Учиться грамотности, хотел съязвить я, но передумал. Сам такой.
— Ночью эти… железяки шастают? — осторожно спросил я.
— Не-а. Боятся. Ночью гейзеры в полную мочь работают и колодцы тоже булькают до самого неба. Отучились.
— Ну вот и спи до завтра, а утром потолкуем.
Самое простое решение — это решение отложить.

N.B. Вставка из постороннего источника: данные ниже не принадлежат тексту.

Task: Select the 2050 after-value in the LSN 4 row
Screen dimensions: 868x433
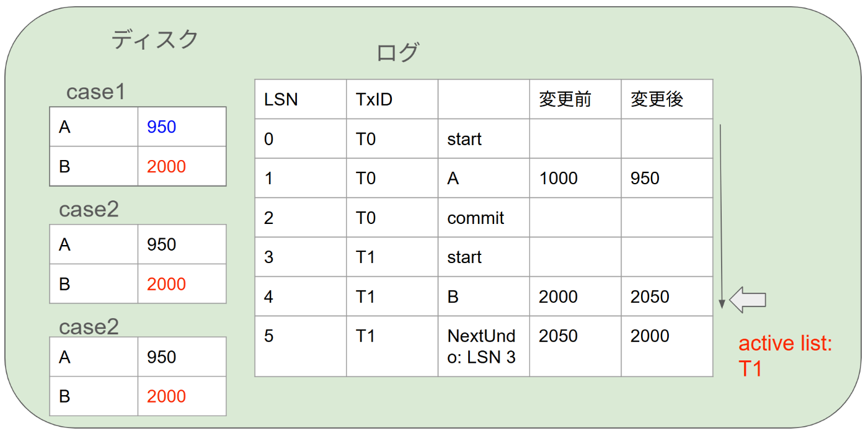Action: [x=650, y=297]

Среди ночи я проснулся — без Джанны под боком; увернулся от исполнения. Где-то на периферии гулко бухнуло и взорвалось, оттуда донесся тонкий, въедливый вой на одной ноте. Должно быть, кто-то сунулся, несмотря на почти полный минус видимости, и попал в кипящую яму или иную активную примету здешнего ландшафта. Чувствовал я себя погано, хоть курить начинай. Поворочался с боку на бок — сон не шел. Тут по полу цокнули коготки, и некто, посапывая, залез ко мне, лег с краешку и затаился. Я было решил, что Кирька, но то была не его манера. Когда ему ночью приспичит, он прыгает на матрас так, что вся койка трясется, и вполне профессионально выгребает меня лапой из теплого одеяла.